Это Роман Кулеша (Койот), рота которого положила начало «щемления» противника в Зайцево: Койот, Он пришел выиграть войну.

Это командир противотанкистов Грач, артиллерийское подразделение которого вместе с нацгвардейцами четверо суток вело бой в полном окружении в Углегорске и затем сумело выйти с минимальными потерями: Бой который лечит или командир, который грамотно воюет.

Это саперы нашей бригады, геройски погибшие в Чернухино под Дебальцево: Мина замедленного действия.

Я воочию увидел, как выглядит настоящий герой и как он отличается от официальных стереотипов, которые начинают формироваться в нашем обществе.

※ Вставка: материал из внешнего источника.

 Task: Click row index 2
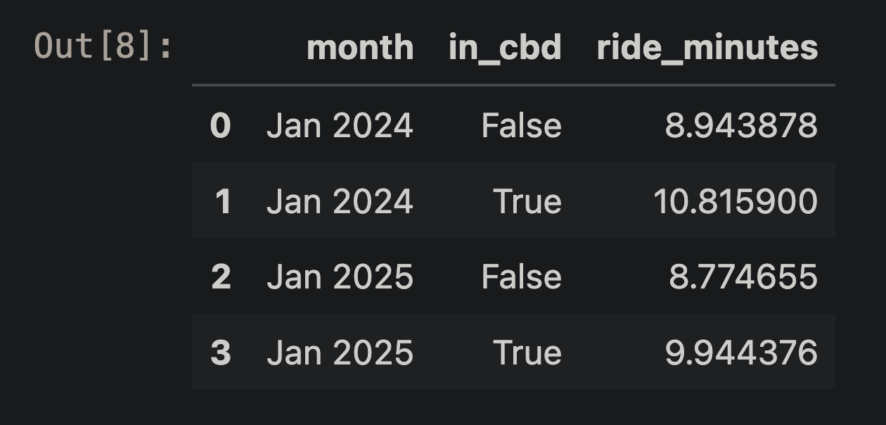pyautogui.click(x=221, y=277)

По большому счету, это их противоположность.

О псевдогероях

Вышиватники. В период подготовки к входу в ЗБД одни при всех удобных случаях громко заявляли о своем патриотизме, часто размахивая национальным флагом; другие доставали, и примеряли и красовались во всевозможных боевых доспехах: комуфляжная форма (лучше «британка»), тактические ремни, перчатки, очки, кобуры, разгрузки, причандалы для автомата, бронники, кевларовые каски и т.п.; третьи вели частые и многословные разговоры о ходе боев и геройских поступках, к которым они якобы имели отношение; четвертые при любом удобном случае демонстрировали «боевые умения» в обращении с оружием, а также готовность и, самое главное, безудержное стремление к отправке на войну, дабы «захищати батьківщину» и «вбивати рашистів». Такие на претензии командиров по поводу недостаточной боеготовности обычно отвечали, что «мы пришли в армию не учиться, а воевать». В последствии практически никого из них я на передовой не видел.

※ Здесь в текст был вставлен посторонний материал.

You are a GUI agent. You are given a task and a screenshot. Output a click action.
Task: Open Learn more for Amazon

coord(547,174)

Камарилья фальшивых «орденоносцев». О таких даже писать не хочется на фоне откровения Максима Громова. Типичные ситуации, когда одни всячески хлопочут перед командованием, выбивая себе ордена, для этого придумывая всевозможные «подвиги»; когда в другом случае из семи орденов пять получают штабисты и всего два реальные боевые офицеры. Все это говорит само за себя и пускай остается на их совести.

Синдром героя. Отдельно хочется сказать о российских «героях», наподобие главного персонажа материала «Синдром ополченца».

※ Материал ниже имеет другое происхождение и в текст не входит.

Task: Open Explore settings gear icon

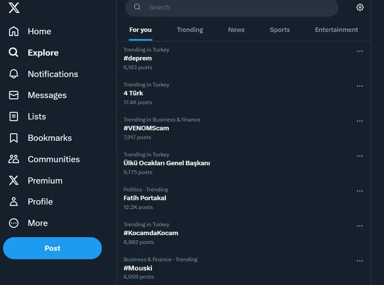Action: point(360,7)
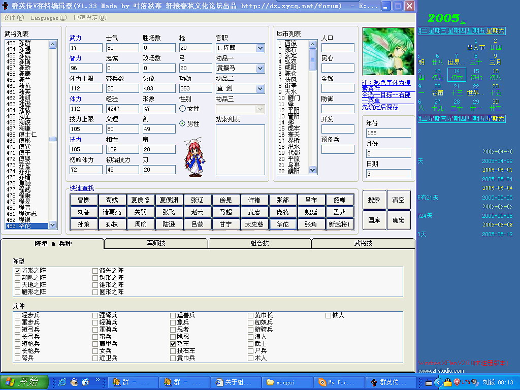The image size is (520, 390).
Task: Click the green fairy portrait thumbnail
Action: [387, 52]
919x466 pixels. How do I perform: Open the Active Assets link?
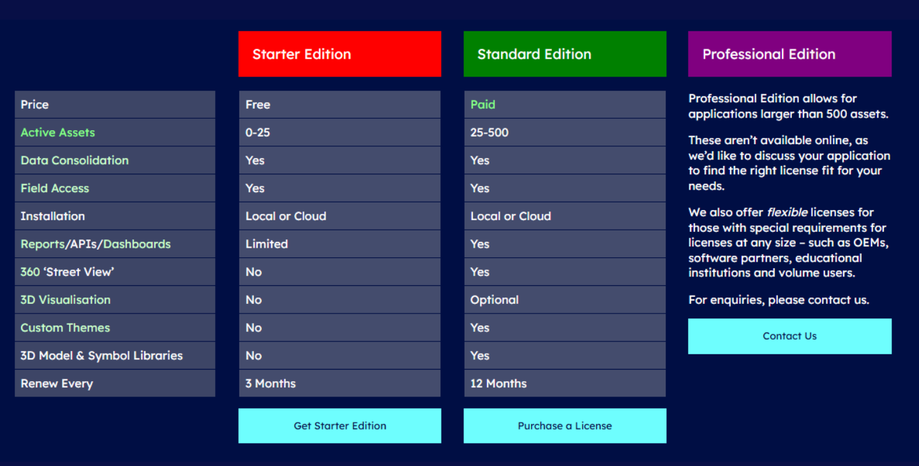coord(57,133)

Для таких нет никакой Украины, а «украинцы лишь кусочки мяса» и вполне нормально бахвалиться «подарком» в виде ноги сгоревшего заживо украинского танкиста. Такие главным мужским достоинством считают насилие. Такие с удовольствием добивали раненых и затем весело мародерили в оставшемся БТРе. Для таких патриотические рисунки украинских детей лишь «милые вещи», оттеняющие войну — черную землю, рыжую траву, серые осколки, черные танки. Они почему-то уверены, что такие же как они люди были и во времена Великой Отечественной войны, совершая такие же «подвиги». Своим детям они рассказывают, что в Украине убивают «фашистов», которых не видели, и свято верят в справедливость и божью правду, которые на их стороне.

О «психологе-преступнике»

Незаметно прошел год после трагедии под Иловайском, жестоких боев за ДАП и Дебальево. Осень 2015 полностью вступила в свои права — дожди, сыро и промозгло, не за горами зима. Ситуация в зоне боевых все больше консервировалась в состоянии вялотекущего перемирия. По факту оказалось, что такое «перемирие» нам обходилось дороже (прежде всего в моральном и психологическом плане), чем активные боевые действия. Так, потери за август оказались вполне соизмеримыми с потерями в активный дебальцевский период. Особенно доставало психологическое напряжение от «режима прекращения огня», который мы старались соблюдать. Такое молчаливое ожидание «прилета по тебе» в ходе обстрелов и провокаций ДРГ противника без права на «адекватную ответку» особенно изнуряло. Адекватная психологическая помощь в таких условиях была особенно необходима.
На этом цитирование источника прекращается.